Sines tem sido apresentado, nos últimos anos, como um dos grandes centros de investimento do país, com projectos de grande dimensão a sucederem-se e com a promessa de transformação económica do território. Mas, no terreno, há um efeito que se tem tornado cada vez mais evidente: a habitação está a ficar fora do alcance de muitos sineenses e portocovenses.
A multiplicação de anúncios ligados a novos investimentos, centros de dados, energia, indústria e logística trouxe maior pressão sobre o mercado imobiliário local, num concelho que já tinha uma oferta limitada. O resultado tem sido uma subida acentuada dos preços das casas e das rendas, num ritmo que não acompanha a realidade salarial da maioria da população. Num território com dimensão reduzida e com um parque habitacional insuficiente para responder ao aumento da procura, o impacto tem sido directo. Comprar casa tornou-se mais difícil, arrendar passou a exigir valores incomportáveis para muitas famílias e a permanência em Sines começa a pesar cada vez mais no orçamento de quem cá vive e trabalha.

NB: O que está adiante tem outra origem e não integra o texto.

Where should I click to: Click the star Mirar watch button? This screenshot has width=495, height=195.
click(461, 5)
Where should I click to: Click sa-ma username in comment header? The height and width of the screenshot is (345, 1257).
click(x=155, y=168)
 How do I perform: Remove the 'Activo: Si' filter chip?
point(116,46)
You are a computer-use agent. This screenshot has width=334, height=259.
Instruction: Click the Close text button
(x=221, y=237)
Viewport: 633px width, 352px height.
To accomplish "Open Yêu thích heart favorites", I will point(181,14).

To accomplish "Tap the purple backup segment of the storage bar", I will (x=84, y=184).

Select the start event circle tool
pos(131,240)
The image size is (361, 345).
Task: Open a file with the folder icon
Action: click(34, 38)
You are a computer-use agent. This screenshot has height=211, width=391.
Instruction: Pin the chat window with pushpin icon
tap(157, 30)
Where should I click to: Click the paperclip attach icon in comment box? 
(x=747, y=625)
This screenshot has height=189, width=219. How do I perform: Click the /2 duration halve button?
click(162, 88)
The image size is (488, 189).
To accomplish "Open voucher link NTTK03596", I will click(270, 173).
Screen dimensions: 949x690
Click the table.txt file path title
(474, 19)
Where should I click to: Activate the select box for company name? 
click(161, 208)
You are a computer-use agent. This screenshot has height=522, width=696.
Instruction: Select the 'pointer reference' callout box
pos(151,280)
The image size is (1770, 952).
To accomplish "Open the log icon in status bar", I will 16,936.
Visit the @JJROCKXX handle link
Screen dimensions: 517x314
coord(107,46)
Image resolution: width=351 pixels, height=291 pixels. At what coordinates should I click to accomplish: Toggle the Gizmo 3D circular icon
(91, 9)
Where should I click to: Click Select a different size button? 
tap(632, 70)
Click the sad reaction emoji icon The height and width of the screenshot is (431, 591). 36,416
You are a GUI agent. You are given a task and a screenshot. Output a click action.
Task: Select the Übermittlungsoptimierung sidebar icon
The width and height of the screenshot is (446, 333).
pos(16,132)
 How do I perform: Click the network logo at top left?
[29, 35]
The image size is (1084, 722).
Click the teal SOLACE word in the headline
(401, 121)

O problema não nasce apenas da chegada efectiva de novos trabalhadores. Nasce também da expectativa gerada em torno do futuro do concelho. Cada novo anúncio reforça a ideia de valorização, alimenta a procura, acelera o interesse externo e empurra os preços para níveis cada vez mais afastados da capacidade financeira de muitos residentes.Os mais afectados são, desde logo, os jovens que procuram a primeira habitação, os casais em início de vida e as famílias que precisam de mudar de casa sem terem margem para suportar os valores actualmente praticados. Em vez de representar uma oportunidade imediata para todos, o ciclo de investimentos tem vindo também a acentuar desigualdades no acesso a um bem essencial.Sines vive assim um desequilíbrio cada vez mais visível entre o ritmo dos anúncios e a resposta real do território.
Enquanto os projectos avançam e a notoriedade económica do concelho cresce, a habitação continua sem acompanhar essa pressão. E, no meio desse desfasamento, são os sineenses e portocovenses a sentir de forma mais dura o peso de uma transformação que, para muitos, está a encarecer a vida na sua própria terra.